Folha de S. Paulo


editorial

Enxugar o crack

Os talentos de gestor do prefeito João Doria (PSDB) serão em breve postos à prova na cracolândia paulistana. A chaga psicossocial no coração da metrópolesaiu de novo do controle do poder público —se é que algum dia deixou de ficar sob domínio de traficantes— e está a exigir reação urgente da prefeitura.

Não só dela, por certo. Buscar soluções para os problemas de saúde (dependência química) e social (degradação urbana e de pessoas) é responsabilidade do município, mas é ao governo do Estado que compete empreender o combate ao tráfico da droga.

Já se disse à exaustão que enfrentar o drama da cracolândia equivale a enxugar gelo. Reprimem-se os usuários andrajosos, e eles se espalham pelo centro da cidade, voltando algum tempo depois. Prende-se um traficante, aparece outro.

Passou da hora, portanto, de o poder público abandonar esse biombo de complacência.

Até a eleição de Doria ainda era possível atribuir os percalços ao descompasso entre programas da administração municipal petista, com ênfase no controle de danos, e do governo estadual tucano, centrado na internação para tratamento.

Agora, o prefeito e o governador Geraldo Alckmin são do mesmo partido. Não há mais desculpas para picuinhas ideológicas, em que pese a incipiente rivalidade eleitoral entre criador e criatura. Antes de voltar os olhos para Brasília, ambos deveriam atentar para o que se passa na sua capital.

Permanecendo a inércia, a deterioração só faz agravar-se. O descalabro subiu de patamar, em tempos recentes, com a hegemonia estabelecida na região por traficantes da facção criminosa que prospera nas prisões paulistas.

Pedras de crack são expostas e vendidas abertamente na abjeta "feirinha". Caixas repletas de maços de dinheiro ficam à vista de todos, inclusive policiais militares e guardas civis metropolitanos.

Não faltam imagens de vídeo com facínoras brandindo armas.

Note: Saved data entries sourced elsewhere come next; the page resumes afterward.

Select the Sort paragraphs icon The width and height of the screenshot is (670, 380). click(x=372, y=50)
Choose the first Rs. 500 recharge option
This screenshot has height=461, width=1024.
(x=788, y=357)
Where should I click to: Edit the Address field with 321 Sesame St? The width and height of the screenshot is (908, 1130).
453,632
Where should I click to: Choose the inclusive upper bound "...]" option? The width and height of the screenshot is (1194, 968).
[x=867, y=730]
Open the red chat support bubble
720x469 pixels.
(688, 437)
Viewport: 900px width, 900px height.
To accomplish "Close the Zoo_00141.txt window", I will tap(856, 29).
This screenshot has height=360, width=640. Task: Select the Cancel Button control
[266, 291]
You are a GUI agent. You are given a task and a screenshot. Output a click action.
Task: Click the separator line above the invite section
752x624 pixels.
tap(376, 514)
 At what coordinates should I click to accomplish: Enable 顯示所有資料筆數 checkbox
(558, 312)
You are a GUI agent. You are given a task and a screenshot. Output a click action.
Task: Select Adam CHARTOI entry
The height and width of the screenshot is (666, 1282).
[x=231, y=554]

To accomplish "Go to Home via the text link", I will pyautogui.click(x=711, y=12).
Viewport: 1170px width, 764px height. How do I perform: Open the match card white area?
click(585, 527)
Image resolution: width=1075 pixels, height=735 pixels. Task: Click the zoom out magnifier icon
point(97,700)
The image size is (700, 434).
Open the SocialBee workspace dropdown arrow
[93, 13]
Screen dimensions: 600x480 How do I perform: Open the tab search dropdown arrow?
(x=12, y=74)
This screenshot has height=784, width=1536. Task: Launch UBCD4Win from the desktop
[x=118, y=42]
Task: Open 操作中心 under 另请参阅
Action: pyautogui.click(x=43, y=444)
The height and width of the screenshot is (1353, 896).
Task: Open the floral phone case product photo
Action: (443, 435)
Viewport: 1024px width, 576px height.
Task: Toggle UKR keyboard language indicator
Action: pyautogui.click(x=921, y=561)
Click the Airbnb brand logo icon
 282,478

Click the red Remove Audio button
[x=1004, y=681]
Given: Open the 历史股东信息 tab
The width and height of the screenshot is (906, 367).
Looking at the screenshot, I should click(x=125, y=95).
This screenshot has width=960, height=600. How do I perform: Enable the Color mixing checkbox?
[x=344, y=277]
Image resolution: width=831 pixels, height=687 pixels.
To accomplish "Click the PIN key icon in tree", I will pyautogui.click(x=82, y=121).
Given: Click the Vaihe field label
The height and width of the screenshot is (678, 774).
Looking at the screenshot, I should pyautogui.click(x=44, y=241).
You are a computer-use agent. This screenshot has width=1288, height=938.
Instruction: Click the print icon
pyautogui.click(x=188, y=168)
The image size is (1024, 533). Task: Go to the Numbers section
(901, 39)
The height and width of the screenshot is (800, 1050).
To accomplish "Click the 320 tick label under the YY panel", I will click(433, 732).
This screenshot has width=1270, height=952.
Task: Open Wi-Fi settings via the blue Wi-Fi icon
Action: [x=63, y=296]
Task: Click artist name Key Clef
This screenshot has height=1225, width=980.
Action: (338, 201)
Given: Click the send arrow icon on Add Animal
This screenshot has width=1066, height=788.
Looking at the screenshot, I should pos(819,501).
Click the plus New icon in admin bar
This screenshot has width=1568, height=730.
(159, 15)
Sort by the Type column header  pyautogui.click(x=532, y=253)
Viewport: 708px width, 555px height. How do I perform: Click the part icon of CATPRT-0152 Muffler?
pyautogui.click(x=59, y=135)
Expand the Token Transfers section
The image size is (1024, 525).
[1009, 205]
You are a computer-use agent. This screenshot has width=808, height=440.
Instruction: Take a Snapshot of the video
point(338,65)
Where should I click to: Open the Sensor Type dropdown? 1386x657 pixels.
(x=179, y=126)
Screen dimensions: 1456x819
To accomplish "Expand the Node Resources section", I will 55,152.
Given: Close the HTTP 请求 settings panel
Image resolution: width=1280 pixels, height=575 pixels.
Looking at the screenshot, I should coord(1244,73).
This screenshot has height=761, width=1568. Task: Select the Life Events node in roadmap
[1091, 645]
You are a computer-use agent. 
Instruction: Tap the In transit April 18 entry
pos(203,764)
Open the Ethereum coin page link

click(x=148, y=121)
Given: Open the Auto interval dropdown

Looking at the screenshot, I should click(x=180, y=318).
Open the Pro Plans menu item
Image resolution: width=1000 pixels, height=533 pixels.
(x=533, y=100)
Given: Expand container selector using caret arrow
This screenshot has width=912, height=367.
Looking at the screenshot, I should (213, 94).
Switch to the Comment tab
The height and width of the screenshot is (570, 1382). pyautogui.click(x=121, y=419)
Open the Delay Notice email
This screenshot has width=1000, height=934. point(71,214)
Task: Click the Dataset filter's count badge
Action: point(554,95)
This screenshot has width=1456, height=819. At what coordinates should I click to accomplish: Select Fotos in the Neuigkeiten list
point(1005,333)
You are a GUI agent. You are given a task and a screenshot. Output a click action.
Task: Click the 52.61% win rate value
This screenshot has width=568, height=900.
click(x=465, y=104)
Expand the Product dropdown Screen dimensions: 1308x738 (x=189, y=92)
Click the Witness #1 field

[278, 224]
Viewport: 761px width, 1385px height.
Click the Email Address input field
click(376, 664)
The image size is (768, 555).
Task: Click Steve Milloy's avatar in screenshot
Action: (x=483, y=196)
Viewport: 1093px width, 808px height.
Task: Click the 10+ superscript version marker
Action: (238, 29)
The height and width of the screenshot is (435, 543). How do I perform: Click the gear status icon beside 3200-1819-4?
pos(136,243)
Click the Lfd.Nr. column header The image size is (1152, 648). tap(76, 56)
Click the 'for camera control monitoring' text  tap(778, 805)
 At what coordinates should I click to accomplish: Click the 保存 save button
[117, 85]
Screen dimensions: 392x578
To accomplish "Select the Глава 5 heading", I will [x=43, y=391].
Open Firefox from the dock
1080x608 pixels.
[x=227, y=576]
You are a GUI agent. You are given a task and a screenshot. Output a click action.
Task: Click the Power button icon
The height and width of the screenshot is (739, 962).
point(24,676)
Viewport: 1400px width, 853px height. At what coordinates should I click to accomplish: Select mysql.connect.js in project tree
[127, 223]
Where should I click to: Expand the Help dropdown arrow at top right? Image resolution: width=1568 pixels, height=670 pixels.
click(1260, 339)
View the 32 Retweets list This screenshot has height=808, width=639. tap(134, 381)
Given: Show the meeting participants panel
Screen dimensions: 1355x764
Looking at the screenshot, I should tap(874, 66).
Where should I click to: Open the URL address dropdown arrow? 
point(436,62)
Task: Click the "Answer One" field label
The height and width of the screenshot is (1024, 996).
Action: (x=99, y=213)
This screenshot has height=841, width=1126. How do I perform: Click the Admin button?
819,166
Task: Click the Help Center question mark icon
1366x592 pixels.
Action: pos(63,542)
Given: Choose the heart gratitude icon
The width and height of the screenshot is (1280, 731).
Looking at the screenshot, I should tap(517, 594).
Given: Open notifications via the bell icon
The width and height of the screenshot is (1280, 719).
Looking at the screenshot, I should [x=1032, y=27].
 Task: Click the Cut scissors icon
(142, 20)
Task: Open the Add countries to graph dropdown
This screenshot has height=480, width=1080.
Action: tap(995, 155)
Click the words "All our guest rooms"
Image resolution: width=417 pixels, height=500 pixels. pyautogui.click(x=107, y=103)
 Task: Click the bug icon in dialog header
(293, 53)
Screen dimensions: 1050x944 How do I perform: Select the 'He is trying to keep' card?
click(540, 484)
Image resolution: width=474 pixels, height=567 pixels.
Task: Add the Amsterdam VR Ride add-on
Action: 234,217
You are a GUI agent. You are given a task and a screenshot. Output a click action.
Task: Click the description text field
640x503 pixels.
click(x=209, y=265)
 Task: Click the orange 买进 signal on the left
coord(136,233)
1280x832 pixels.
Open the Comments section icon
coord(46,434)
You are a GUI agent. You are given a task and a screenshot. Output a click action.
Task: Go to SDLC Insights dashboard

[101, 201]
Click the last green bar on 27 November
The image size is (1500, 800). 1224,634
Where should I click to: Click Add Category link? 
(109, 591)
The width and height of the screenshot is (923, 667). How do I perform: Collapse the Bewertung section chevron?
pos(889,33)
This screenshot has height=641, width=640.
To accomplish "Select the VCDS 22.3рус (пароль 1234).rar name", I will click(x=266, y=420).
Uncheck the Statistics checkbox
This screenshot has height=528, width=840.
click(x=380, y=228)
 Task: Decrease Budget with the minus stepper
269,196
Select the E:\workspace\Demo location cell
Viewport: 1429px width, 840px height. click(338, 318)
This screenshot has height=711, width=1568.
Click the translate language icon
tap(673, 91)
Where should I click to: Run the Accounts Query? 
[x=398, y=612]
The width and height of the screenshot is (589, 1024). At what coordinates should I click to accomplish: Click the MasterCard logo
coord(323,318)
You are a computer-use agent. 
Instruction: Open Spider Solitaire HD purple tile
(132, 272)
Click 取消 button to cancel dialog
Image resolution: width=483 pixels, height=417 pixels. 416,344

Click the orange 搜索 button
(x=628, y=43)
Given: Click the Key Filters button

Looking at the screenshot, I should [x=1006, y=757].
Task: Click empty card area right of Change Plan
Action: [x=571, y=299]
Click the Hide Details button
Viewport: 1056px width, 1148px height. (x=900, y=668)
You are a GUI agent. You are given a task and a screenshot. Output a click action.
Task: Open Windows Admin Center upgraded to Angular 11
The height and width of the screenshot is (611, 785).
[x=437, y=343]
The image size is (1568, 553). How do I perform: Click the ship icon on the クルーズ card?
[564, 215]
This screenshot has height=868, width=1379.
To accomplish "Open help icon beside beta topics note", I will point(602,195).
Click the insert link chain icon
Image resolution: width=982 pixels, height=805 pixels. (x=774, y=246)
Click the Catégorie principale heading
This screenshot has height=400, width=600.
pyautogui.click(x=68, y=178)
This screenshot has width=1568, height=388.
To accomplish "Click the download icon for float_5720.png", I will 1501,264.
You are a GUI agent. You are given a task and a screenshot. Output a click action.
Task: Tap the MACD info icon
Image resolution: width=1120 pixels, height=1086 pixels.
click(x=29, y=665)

Dá-se como certo que causaram a morte de um agente social, suspeito de pertencer a uma facção adversária apenas por seu sotaque.

Seria inócuo partir para novas e mais brutais ações de repressão, como no passado, que antes produzem violência e intranquilidade que resultados. Falta, sempre faltou, trabalho de inteligência policial para cortar o tráfico pela raiz e extirpar os eventuais casos de suborno de agentes públicos para que tolerem a prática de delitos.

Só assim, enxugando o crack, haverá condições para a prefeitura iniciar a inadiável intervenção social e sanitária na cracolândia.